There are a range of tools you will need when conducting user research. Some of these are available to you via centrally managed licenses, while others can be purchased by your team.

Warning You must never install any software or use any web service that collects personal data, unless it has gained DfE data protection and security assurance

Power laptops

If you are doing a lot of video editing or using other resource-intensive specialist software, you can request a more powerful laptop. The request will be approved by the head of user research, and you may be asked to give rationale for why you need it for your work.

Request this in the IT Service Portal. Search for 'Power device'.

This is also available to contractors, in some instances. Ask the civil servant responsible for your statement of work (e.g. your delivery manager, or lead user researcher) to request it for you.

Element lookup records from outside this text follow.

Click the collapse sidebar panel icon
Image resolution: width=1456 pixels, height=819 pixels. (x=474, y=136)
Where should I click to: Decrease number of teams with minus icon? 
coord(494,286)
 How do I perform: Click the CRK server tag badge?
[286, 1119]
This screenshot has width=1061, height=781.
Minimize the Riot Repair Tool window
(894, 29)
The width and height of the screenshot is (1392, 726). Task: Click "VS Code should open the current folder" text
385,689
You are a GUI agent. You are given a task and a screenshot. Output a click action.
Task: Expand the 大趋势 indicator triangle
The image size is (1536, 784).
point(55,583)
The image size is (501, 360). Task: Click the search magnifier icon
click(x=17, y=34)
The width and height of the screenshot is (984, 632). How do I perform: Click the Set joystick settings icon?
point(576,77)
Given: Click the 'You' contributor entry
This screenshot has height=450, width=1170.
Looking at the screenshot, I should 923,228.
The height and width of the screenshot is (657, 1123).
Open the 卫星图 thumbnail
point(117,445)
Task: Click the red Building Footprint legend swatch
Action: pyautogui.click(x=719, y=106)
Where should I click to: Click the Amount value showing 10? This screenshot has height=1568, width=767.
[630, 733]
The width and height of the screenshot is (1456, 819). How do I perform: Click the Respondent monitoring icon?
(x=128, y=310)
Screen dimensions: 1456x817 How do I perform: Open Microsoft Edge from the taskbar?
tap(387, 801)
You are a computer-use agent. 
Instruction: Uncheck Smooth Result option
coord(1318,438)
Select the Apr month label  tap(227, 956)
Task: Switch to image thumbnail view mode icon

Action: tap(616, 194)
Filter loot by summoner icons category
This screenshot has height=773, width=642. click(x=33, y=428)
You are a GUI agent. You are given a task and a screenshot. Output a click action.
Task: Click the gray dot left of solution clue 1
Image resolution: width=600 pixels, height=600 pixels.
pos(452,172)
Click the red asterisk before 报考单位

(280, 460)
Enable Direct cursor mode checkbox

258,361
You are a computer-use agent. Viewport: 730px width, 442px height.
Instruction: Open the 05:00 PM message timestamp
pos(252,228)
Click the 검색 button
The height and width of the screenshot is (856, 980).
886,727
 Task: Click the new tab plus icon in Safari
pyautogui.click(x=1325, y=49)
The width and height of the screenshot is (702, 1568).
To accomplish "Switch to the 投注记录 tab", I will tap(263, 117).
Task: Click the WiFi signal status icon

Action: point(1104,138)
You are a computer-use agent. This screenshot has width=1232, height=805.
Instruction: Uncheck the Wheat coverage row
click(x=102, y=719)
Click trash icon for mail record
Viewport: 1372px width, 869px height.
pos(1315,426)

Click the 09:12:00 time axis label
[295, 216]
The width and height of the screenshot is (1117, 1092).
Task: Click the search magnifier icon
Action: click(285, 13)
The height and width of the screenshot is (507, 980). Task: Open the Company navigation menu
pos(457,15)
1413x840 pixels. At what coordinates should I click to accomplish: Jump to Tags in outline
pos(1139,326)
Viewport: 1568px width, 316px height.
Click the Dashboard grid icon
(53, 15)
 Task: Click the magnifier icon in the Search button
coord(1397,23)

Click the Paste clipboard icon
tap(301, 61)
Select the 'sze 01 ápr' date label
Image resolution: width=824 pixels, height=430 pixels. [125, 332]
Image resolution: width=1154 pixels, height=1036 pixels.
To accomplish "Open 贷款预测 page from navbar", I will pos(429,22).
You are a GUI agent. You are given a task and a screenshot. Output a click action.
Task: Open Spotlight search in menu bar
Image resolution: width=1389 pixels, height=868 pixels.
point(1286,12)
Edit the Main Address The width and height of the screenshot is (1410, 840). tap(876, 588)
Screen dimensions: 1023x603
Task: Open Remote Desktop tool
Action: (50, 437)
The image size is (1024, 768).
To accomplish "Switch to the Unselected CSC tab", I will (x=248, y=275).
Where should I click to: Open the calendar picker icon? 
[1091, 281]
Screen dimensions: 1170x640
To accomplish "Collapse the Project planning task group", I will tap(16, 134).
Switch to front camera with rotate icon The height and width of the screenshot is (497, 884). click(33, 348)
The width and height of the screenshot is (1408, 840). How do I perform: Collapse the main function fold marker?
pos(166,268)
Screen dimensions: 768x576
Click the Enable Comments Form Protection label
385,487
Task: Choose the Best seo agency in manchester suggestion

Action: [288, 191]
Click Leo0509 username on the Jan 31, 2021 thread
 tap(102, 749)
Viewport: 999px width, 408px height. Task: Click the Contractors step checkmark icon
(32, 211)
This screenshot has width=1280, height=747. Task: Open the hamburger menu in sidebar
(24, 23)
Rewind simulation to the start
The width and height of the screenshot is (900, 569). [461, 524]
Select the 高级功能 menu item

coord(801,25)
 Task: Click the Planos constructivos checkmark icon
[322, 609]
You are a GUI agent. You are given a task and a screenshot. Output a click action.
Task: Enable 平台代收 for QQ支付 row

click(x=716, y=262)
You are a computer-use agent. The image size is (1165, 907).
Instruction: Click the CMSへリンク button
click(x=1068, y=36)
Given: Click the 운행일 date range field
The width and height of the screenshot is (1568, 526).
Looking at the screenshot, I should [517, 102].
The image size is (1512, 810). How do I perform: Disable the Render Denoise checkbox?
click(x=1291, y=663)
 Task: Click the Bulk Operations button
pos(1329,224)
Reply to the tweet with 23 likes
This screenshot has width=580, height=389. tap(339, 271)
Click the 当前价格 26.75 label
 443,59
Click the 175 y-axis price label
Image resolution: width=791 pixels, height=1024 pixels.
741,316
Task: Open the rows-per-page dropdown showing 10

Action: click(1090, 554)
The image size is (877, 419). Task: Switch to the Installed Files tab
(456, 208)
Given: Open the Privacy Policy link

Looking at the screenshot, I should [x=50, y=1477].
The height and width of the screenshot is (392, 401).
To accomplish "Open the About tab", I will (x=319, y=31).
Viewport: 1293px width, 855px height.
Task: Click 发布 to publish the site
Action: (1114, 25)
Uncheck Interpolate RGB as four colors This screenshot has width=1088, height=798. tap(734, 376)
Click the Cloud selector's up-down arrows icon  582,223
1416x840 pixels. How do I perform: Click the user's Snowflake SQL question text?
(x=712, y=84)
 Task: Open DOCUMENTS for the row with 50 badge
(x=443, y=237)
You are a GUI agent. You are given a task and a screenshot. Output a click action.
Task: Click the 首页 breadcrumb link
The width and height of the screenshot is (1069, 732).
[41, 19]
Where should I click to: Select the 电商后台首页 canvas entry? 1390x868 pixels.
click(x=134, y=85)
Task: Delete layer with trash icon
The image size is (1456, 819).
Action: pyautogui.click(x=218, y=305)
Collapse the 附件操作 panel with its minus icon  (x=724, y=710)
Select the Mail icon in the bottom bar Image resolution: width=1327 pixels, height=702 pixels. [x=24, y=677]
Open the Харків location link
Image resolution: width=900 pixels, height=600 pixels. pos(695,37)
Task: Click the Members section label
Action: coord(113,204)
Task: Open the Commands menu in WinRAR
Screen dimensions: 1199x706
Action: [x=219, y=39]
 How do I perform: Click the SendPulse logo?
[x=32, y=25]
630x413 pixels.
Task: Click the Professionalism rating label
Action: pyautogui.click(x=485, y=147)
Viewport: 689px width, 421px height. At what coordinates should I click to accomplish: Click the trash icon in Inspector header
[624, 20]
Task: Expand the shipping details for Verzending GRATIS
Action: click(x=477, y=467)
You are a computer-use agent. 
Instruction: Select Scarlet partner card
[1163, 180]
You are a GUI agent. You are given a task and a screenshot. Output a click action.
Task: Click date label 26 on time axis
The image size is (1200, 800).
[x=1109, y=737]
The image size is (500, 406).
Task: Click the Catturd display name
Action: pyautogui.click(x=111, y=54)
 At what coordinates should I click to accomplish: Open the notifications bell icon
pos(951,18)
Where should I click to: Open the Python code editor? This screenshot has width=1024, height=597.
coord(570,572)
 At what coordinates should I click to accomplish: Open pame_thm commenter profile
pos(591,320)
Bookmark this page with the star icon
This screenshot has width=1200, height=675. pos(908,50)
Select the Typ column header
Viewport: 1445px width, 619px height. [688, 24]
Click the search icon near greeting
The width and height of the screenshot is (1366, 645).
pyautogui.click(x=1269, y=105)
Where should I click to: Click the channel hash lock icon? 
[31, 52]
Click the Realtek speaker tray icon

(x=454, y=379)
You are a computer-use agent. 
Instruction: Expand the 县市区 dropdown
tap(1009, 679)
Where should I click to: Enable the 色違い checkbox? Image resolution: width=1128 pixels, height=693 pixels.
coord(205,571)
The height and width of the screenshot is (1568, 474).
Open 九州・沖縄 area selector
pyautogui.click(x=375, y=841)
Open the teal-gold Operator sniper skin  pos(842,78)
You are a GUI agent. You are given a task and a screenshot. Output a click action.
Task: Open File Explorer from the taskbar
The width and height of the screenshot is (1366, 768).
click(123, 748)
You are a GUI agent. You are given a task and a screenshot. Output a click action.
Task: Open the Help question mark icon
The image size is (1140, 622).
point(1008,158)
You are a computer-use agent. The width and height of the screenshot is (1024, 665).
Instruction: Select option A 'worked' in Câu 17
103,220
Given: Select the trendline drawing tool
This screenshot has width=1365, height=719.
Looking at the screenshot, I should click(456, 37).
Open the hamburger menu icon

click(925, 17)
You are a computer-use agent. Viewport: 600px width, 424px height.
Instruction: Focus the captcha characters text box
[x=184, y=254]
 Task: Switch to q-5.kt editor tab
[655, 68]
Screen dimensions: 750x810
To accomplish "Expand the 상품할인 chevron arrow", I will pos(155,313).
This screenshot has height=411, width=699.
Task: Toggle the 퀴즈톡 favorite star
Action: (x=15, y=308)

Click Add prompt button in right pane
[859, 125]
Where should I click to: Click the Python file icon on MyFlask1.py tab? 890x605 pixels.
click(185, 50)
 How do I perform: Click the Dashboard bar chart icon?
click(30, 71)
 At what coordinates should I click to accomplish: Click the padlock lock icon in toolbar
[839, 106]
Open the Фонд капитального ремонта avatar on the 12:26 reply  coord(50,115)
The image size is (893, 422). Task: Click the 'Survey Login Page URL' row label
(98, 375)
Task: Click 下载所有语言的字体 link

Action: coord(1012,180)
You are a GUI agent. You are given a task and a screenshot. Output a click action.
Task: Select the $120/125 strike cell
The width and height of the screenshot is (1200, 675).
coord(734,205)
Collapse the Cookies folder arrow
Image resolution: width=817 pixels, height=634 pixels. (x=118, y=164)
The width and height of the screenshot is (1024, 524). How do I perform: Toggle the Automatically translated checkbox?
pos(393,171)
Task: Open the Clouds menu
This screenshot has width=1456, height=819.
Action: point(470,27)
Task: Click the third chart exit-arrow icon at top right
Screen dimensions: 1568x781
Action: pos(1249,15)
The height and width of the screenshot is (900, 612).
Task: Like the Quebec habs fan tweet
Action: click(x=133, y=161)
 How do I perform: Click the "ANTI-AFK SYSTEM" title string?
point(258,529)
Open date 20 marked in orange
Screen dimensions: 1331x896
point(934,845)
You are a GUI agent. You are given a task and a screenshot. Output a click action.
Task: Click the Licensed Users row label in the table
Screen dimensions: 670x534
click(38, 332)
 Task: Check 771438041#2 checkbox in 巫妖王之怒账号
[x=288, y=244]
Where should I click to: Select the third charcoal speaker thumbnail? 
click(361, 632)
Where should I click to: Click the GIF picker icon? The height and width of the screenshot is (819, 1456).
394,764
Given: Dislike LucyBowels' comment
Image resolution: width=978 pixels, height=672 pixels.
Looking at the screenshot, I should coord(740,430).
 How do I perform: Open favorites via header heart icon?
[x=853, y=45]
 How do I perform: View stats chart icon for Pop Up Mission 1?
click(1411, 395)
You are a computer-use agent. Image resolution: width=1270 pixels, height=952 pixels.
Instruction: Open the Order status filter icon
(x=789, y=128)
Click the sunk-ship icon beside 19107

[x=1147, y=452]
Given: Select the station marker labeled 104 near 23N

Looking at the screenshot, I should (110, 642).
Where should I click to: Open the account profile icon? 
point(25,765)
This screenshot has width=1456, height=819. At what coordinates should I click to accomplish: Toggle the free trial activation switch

Specialist software and online tools

There are some specialist user research software and online tools that are available to all user researchers. The current list is on the Digital Tools Support team website. You can contact that team for more support in the Digital Tools Support Slack channel (opens in a new tab)

There may be a cost to your team for these tools, so speak to your delivery manager first.

You can also speak to the Digital Tools Support team about buying licenses for other software or online services. They can tell you what you and your delivery manager will need (e.g. a business case and budget approval). If the software or service doesn't already have data and security assurance, they will arrange this. This process can sometimes take a few weeks, so leave plenty of time to do this.

You can also contact them if a tool you need to use is not available, or if you already have access to digital tools and have questions.

Artificial intelligence/large language model tools

You can use AI tools in your work, and we encourage you to experiment and innovate with them. Please share what you learn with the UR community.

However, you must never put personal data into an AI large language model tool (LLM) tool (e.g. ChatGPT, Gemini, Copilot, and AI functions in other software or tools) which hasn't been approved for this use in DfE. This is because the data may become part of the language model, becoming available to other users of the AI. This could be a data breach under UK GDPR law.

You must also never put any sensitive or commercially sensitive data into a non-approvced AI tool.

The Department is trialling a secure, private AI solution (DfE users only) for you to use in your work, which will have fewer restrictions. You should choose to use this tool whenever possible.

Make sure you have read and always follow the Acceptable use of IT (DfE users only) policy.

Other tools

We don't currently have any centrally available tools like video cameras, dictaphones, etc. We're working on this (see our profession roadmap).

For now, if you need these, you can buy them with your team or programme area's budget. Your delivery manager can help you with this.